Specific things I’ll be looking at:

a. Link to the text(s): The project should have a direct link to one or more texts we’re studying in the class. You should be making some argument about these texts, whether it be to give a particular reading or criticism, or to apply them to some other aspect of your life or current social/political issues.

— What are you saying about the texts in your project, and does this actually fit with the texts (e.g., is there anything you’re suggesting about the texts that seems to go against what is said in them? Is the reading you’re giving supportable by reference to the texts?).

b. The argument you’re trying to make/what you’re trying to say or do with the project

— What are you saying with this artifact? Is it clear what your purpose is, what argument you are trying to make? Do you maintain a consistent focus on that throughout the project?

— Could what you’re saying with the artifact further someone’s understanding of the texts or issues we’ve been discussing in class in some way, or are you saying something relatively trivial or on the surface level?

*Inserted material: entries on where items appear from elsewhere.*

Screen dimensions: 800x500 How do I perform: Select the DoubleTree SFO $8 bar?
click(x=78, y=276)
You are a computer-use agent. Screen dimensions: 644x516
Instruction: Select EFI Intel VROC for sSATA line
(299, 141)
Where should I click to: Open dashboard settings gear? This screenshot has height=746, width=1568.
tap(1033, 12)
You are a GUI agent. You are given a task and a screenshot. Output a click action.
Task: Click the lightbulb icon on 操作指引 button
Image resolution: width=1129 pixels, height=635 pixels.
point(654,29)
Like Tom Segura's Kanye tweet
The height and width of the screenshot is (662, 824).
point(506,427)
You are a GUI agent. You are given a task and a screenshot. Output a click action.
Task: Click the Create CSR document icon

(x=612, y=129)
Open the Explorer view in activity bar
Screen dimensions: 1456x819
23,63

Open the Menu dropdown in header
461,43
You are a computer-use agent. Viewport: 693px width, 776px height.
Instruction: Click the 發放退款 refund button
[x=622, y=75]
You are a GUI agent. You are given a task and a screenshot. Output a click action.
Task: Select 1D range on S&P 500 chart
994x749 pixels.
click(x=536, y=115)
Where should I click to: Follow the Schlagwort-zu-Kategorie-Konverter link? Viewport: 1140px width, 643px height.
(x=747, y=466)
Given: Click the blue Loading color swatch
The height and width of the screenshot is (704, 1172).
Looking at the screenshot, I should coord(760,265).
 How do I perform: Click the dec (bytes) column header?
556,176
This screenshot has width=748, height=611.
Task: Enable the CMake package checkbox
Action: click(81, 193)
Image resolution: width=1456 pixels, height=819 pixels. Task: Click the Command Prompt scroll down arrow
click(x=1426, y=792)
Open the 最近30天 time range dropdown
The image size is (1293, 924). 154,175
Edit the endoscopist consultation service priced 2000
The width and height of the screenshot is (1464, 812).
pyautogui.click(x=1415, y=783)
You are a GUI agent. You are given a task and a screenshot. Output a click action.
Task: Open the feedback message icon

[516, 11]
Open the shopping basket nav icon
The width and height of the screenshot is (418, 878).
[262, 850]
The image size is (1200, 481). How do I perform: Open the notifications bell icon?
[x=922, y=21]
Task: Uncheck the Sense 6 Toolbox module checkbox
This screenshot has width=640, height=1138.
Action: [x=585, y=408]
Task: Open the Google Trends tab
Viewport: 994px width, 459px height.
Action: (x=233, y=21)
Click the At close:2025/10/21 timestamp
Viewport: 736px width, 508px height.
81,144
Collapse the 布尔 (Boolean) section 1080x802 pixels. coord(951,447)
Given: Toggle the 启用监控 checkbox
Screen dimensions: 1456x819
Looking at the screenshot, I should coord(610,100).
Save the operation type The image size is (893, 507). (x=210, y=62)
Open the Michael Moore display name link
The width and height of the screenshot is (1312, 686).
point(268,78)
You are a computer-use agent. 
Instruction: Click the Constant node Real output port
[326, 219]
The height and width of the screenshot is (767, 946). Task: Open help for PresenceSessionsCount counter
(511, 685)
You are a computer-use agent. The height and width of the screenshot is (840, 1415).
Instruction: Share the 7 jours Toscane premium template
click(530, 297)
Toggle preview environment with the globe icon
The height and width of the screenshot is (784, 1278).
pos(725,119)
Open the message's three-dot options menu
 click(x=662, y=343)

3. Image/video/voice quality: these will be taken into account in the sense that if the quality of them is quite low, this detracts from what you are trying to say and do. Consider also that if you are doing any audio, speaking too quickly can make it difficult for the audience to understand your points well.

4. copyright: Are all media taken from other sources used legally? I.e., are they in the public domain or licensed for re-use? Have you attributed them correctly? See here for information on how to attribute Creative Commons licensed work correctly:


Submitting your project

Many video and audio files are too big to send via email, and I don’t know how well the Connect site will handle them. You could post videos to YouTube or Vimeo, or use a cloud service like Dropbox to share them with me. Audio files can be uploaded to Soundcloud ( (you get two hours with a free account), or uploaded to a cloud service and shared with me.


Will you allow me to post your work on our public course website?

Let me know; it’s copyrighted, so unless you give me permission I can’t post it! I could post it anonymously, if you want, with your name, or not at all. I’d like to share it with the class if you allow, in which case I could post it with a password I give to the class only.